> _DATA TO USE_:
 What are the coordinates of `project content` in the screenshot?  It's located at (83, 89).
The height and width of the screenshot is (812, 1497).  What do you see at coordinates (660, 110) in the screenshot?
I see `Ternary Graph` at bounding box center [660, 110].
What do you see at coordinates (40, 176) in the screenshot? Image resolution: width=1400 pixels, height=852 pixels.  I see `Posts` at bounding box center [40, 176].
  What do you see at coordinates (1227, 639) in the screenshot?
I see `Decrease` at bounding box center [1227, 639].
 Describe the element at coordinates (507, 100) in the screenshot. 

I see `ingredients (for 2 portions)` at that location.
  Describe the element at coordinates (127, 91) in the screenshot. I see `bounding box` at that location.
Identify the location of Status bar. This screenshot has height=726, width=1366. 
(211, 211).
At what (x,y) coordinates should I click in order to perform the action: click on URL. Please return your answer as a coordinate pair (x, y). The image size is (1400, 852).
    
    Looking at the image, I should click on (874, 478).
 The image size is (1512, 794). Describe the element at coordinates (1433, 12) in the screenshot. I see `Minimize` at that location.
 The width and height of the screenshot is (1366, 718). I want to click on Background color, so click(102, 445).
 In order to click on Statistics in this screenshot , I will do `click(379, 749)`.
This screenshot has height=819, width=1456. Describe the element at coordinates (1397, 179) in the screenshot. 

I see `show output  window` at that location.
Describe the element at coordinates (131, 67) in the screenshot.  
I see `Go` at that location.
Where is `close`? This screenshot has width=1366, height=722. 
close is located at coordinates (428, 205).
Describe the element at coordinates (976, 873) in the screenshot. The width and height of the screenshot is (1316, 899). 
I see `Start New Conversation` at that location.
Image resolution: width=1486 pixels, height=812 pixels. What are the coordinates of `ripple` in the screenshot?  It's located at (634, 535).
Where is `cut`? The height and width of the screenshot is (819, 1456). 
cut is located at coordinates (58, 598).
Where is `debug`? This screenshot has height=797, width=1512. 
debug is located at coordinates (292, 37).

> _EXERCISE REQUIREMENTS_: Rewrite everything from the line containing "This screenshot has height=819, width=1456." down to the line containing "close is located at coordinates (428, 205).", with "Describe" changed to "Explain" and everything else unchanged.

> _THE COMPLETED TASK_:
This screenshot has height=819, width=1456. Explain the element at coordinates (1397, 179) in the screenshot. 

I see `show output  window` at that location.
Explain the element at coordinates (131, 67) in the screenshot.  
I see `Go` at that location.
Where is `close`? This screenshot has width=1366, height=722. 
close is located at coordinates (428, 205).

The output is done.